当前位置:网站首页>Introduction to reptile to give up 01: Hello, reptile!
Introduction to reptile to give up 01: Hello, reptile!
2022-06-24 13:22:00 【Call me ah Qi】
Preface
18 Beginning of the year , During my internship period, I began to contact because of work needs Java Reptiles , Crawled from a website 163W strip poi data , This is the first reptile in my life , And the only one Java Reptiles . Later, these poi Data has become a part of my graduation project . Later I began to learn Python Crawler and crawler framework Scrapy, In especial Scrapy, I studied it for more than a month , And make use of Scrapy We've built a database of tens of millions of data ICA( Internet content recognition ) The repository .

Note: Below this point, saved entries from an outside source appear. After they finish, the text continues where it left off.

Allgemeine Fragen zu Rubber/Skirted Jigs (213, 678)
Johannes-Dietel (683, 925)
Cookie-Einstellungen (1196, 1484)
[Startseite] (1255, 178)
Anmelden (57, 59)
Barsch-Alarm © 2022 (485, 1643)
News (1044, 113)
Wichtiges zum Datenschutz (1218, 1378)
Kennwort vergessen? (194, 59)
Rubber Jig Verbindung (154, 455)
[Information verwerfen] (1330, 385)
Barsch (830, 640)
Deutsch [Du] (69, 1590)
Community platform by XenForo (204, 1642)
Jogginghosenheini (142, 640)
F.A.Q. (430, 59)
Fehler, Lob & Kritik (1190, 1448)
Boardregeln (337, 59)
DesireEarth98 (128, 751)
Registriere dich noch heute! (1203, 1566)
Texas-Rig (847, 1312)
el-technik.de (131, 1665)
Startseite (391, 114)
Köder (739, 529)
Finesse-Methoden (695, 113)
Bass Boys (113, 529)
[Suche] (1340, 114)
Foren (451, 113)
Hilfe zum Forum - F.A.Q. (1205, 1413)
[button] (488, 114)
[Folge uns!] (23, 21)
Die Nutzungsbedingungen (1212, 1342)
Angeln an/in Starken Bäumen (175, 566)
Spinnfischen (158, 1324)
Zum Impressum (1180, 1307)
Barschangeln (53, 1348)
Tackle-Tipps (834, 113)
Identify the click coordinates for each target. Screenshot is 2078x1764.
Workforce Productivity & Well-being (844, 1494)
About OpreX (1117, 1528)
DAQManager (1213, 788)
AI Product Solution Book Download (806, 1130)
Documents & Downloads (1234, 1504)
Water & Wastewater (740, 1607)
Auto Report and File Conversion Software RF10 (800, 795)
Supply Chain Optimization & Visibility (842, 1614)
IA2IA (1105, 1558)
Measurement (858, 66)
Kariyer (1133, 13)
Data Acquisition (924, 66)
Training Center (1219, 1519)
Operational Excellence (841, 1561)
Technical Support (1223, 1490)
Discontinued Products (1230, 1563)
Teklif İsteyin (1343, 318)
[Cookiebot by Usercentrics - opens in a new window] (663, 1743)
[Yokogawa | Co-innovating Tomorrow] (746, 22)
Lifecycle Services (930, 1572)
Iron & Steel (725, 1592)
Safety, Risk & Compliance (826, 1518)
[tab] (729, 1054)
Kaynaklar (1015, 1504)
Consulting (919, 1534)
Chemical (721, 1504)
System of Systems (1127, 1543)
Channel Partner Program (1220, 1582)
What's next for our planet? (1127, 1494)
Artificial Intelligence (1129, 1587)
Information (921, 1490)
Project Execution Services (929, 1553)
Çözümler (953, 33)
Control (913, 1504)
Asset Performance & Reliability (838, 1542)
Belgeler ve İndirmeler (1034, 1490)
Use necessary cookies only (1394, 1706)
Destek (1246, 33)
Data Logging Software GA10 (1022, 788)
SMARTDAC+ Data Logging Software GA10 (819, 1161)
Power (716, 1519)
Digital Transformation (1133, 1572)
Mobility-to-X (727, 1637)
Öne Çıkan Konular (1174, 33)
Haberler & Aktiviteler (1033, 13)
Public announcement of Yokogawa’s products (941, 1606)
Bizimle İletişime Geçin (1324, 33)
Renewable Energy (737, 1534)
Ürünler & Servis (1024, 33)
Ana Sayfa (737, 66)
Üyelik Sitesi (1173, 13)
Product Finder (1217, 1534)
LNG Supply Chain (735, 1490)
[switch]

The main purpose of writing the crawler series is to record your own experience of learning crawler , And some of the problems , Also hope to be able to bring some enlightenment to beginners of reptiles . When I popularized reptiles to my colleagues before , I made the first one in my life by myself PPT, So the crawler series will focus on this PPT To carry out .
Series structure
Pictured , We will introduce reptiles from four aspects .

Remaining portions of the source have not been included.